# 単語・要素の位置特定データ
::::
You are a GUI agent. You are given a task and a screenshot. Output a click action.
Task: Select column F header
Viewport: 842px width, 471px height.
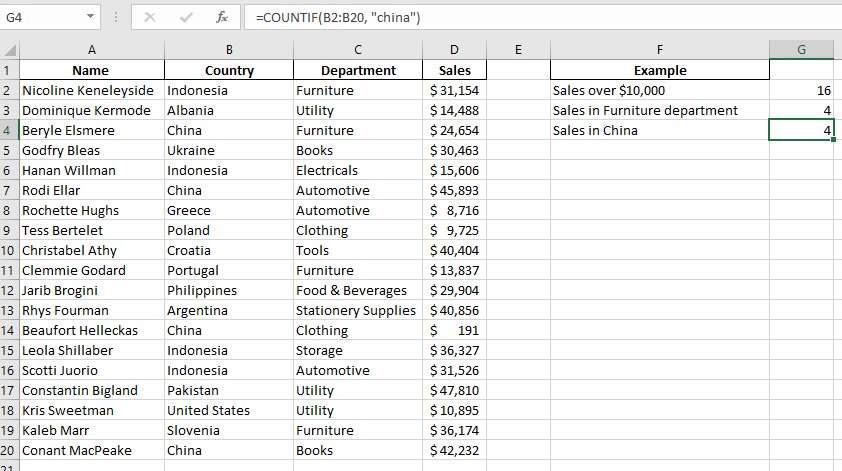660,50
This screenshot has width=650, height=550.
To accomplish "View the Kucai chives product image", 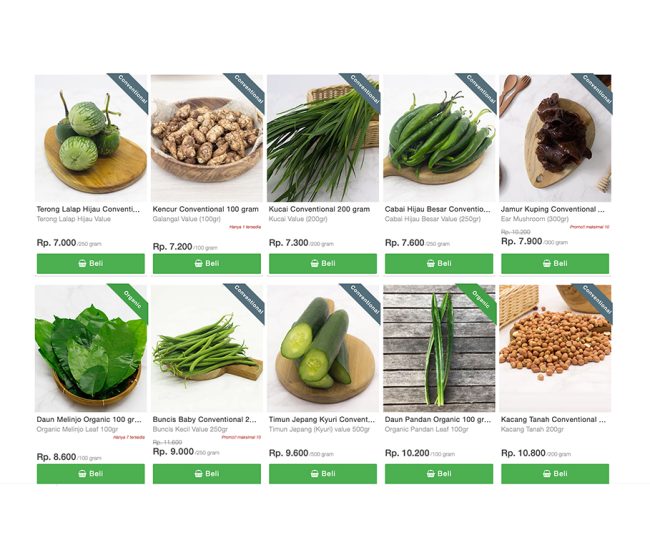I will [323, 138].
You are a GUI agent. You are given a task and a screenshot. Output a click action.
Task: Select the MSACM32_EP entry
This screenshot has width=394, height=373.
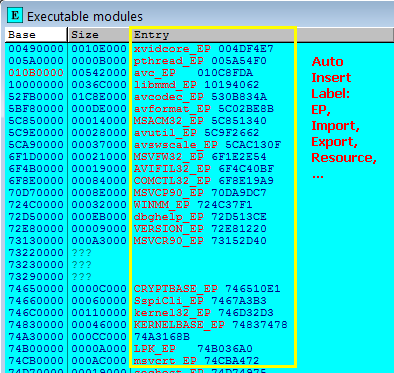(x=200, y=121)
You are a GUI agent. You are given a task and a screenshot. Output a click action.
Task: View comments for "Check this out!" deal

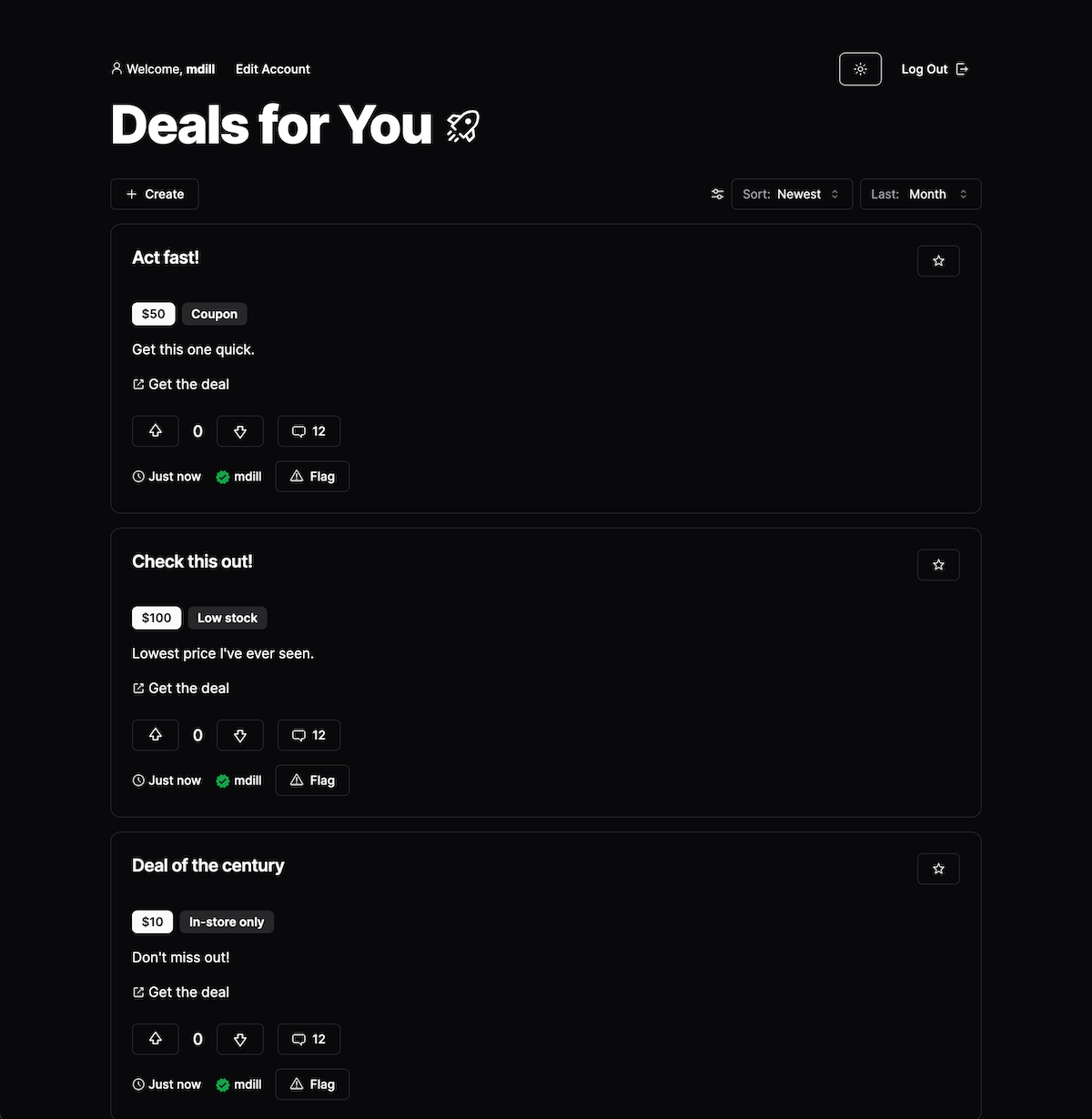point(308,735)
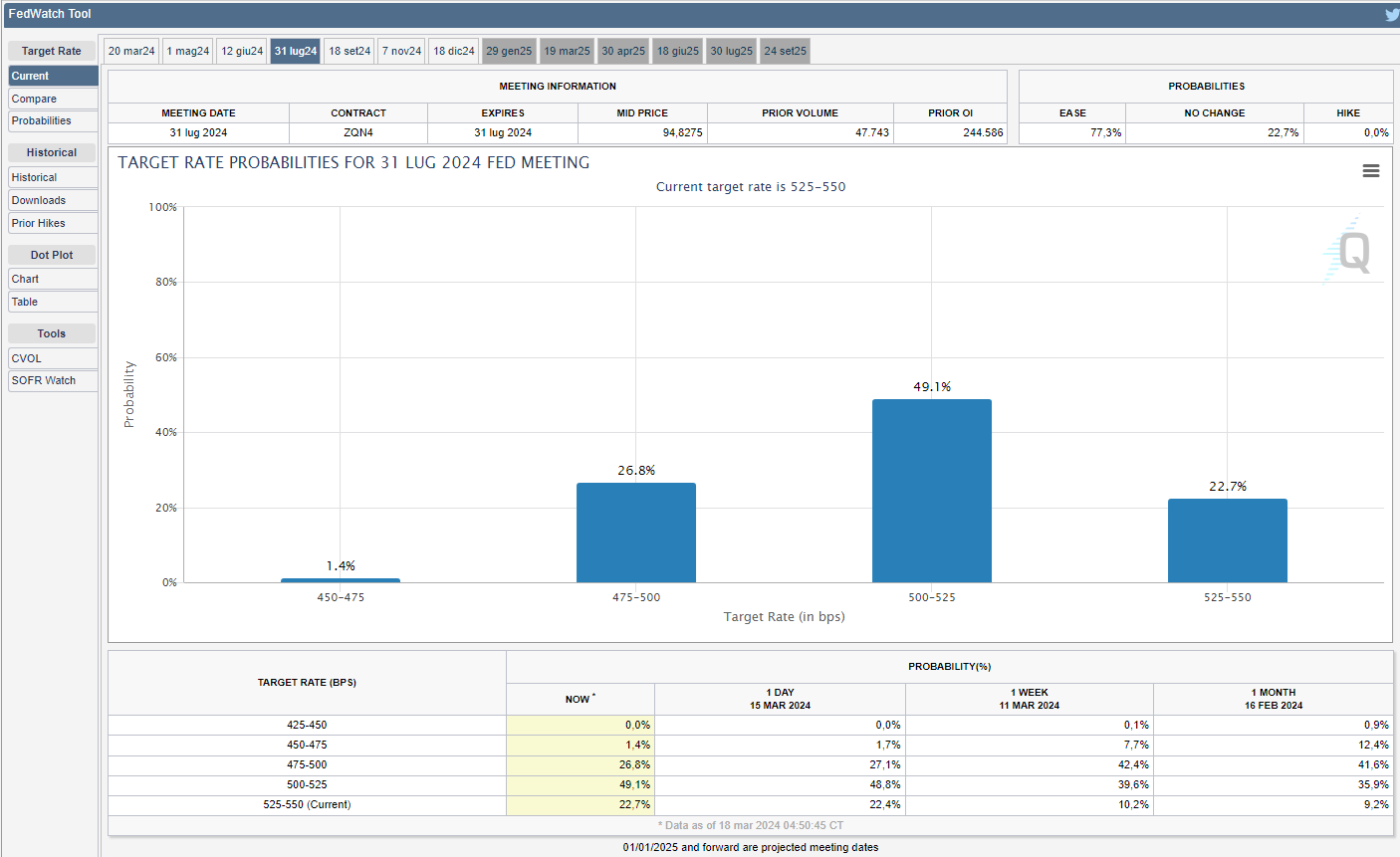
::::
上記のレコードから、文字列「width」を含む行をすべて抜き出して返す。

Viewport: 842px width, 471px height.
This screenshot has width=650, height=550.
This screenshot has width=394, height=373.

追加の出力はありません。